Thanks to the “indiewood” takeover, actors are often forced to take drastic pay cuts with Oscar-bait indie films in order to court the coveted award. The combined estimated salary of all 10 of the top acting nominees at last year’s Academy Awards was just over $20 million, according to The New York Times. That’s just a tad more than the alleged $20 million Angelina Jolie was paid to sport a blond wig and wield a machine gun in Salt last year. The Hurt Locker, which won Best Picture in 2010, grossed just north of $17 million at the domestic box office, and most of its stars were paid at or around the Screen Actors Guild minimum of $65,000 plus overtime, according to the Times.

“The simple reason why [actors] go from getting out of the Oscar category is because they’ve won their Oscar for work where they’re not generously paid,” said Sony CEO Lynton. “Once they win their Oscar, they feel like they want to make a decent fee, and they take parts in larger commercial movies.”

“They deserve bigger paydays after winning Oscars,” said Harvey Weinstein. “I don’t think there’s any problem with that.”

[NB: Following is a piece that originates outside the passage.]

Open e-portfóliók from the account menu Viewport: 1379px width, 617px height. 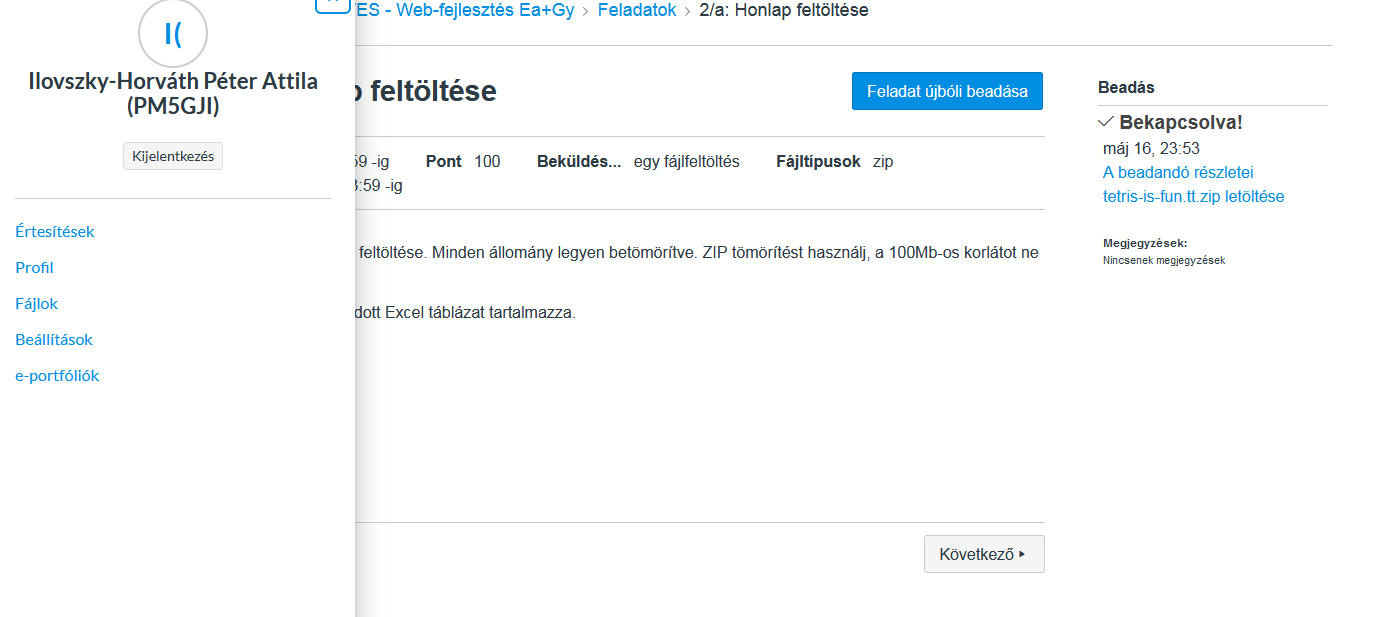pyautogui.click(x=57, y=376)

The studios, in turn, hire these award-winning actors to lend their tent-pole productions more credibility, while the actors accept the role for the money, in what one studio executive deemed “a mutually beneficial arrangement.” Lynton hired Christoph Waltz, winner of last year’s Best Supporting Actor Oscar for his performance as an insidious, multilingual Nazi in Inglourious Basterds, to play the villain in this year’s The Green Hornet. (Waltz and the other actors mentioned declined comment via their reps.)

“You’re working with one of the world’s best directors [ Eternal Sunshine of the Spotless Mind’s Michel Gondry], so why not do The Green Hornet?” said Harvey Weinstein, former Miramax honcho and current co-chairman of The Weinstein Company, which co-distributed Basterds. “There was an opportunity there.”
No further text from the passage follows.